* **What the task requires**:
Reproduce the lines below without any change, starting at the line that contains "constitution [270, 605]" and ending with the last line.

Data records
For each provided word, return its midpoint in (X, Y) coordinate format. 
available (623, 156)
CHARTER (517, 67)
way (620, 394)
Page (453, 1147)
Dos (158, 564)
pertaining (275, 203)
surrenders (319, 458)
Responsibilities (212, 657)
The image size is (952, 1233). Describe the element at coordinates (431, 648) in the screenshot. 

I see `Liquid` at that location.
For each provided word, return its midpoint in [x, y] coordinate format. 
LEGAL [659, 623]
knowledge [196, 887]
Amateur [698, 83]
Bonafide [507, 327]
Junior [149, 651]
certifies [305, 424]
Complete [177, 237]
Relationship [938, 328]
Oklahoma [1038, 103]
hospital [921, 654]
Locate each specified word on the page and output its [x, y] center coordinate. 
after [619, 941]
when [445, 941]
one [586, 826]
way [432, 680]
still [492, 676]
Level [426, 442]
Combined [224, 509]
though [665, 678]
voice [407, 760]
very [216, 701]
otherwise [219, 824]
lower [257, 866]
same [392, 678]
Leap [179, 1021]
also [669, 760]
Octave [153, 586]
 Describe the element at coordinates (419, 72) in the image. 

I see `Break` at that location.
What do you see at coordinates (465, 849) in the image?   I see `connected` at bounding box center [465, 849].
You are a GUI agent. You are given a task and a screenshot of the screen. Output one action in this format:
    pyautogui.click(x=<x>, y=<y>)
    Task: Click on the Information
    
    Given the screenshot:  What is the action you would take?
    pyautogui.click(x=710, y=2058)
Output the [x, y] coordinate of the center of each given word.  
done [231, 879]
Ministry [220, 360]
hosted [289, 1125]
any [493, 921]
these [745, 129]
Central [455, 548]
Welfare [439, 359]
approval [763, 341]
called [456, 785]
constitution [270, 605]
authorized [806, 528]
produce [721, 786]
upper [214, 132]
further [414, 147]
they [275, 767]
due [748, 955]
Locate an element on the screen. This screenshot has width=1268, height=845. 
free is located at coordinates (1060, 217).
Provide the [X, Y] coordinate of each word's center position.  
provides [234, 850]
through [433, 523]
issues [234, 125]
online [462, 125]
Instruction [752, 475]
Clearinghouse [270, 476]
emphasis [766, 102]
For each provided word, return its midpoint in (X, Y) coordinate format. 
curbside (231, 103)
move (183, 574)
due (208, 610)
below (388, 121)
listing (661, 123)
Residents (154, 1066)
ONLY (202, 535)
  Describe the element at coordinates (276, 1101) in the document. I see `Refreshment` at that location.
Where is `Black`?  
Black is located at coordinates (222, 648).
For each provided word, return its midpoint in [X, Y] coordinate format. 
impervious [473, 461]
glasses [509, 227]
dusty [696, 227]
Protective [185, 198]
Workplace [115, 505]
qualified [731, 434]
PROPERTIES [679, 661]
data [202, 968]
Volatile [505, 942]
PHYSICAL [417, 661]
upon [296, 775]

* **Task solution**:
constitution [270, 605]
authorized [806, 528]
produce [721, 786]
upper [214, 132]
further [414, 147]
they [275, 767]
due [748, 955]
Locate an element on the screen. This screenshot has width=1268, height=845. 
free is located at coordinates (1060, 217).
Provide the [X, Y] coordinate of each word's center position.  
provides [234, 850]
through [433, 523]
issues [234, 125]
online [462, 125]
Instruction [752, 475]
Clearinghouse [270, 476]
emphasis [766, 102]
For each provided word, return its midpoint in (X, Y) coordinate format. 
curbside (231, 103)
move (183, 574)
due (208, 610)
below (388, 121)
listing (661, 123)
Residents (154, 1066)
ONLY (202, 535)
  Describe the element at coordinates (276, 1101) in the document. I see `Refreshment` at that location.
Where is `Black`?  
Black is located at coordinates (222, 648).
For each provided word, return its midpoint in [X, Y] coordinate format. 
impervious [473, 461]
glasses [509, 227]
dusty [696, 227]
Protective [185, 198]
Workplace [115, 505]
qualified [731, 434]
PROPERTIES [679, 661]
data [202, 968]
Volatile [505, 942]
PHYSICAL [417, 661]
upon [296, 775]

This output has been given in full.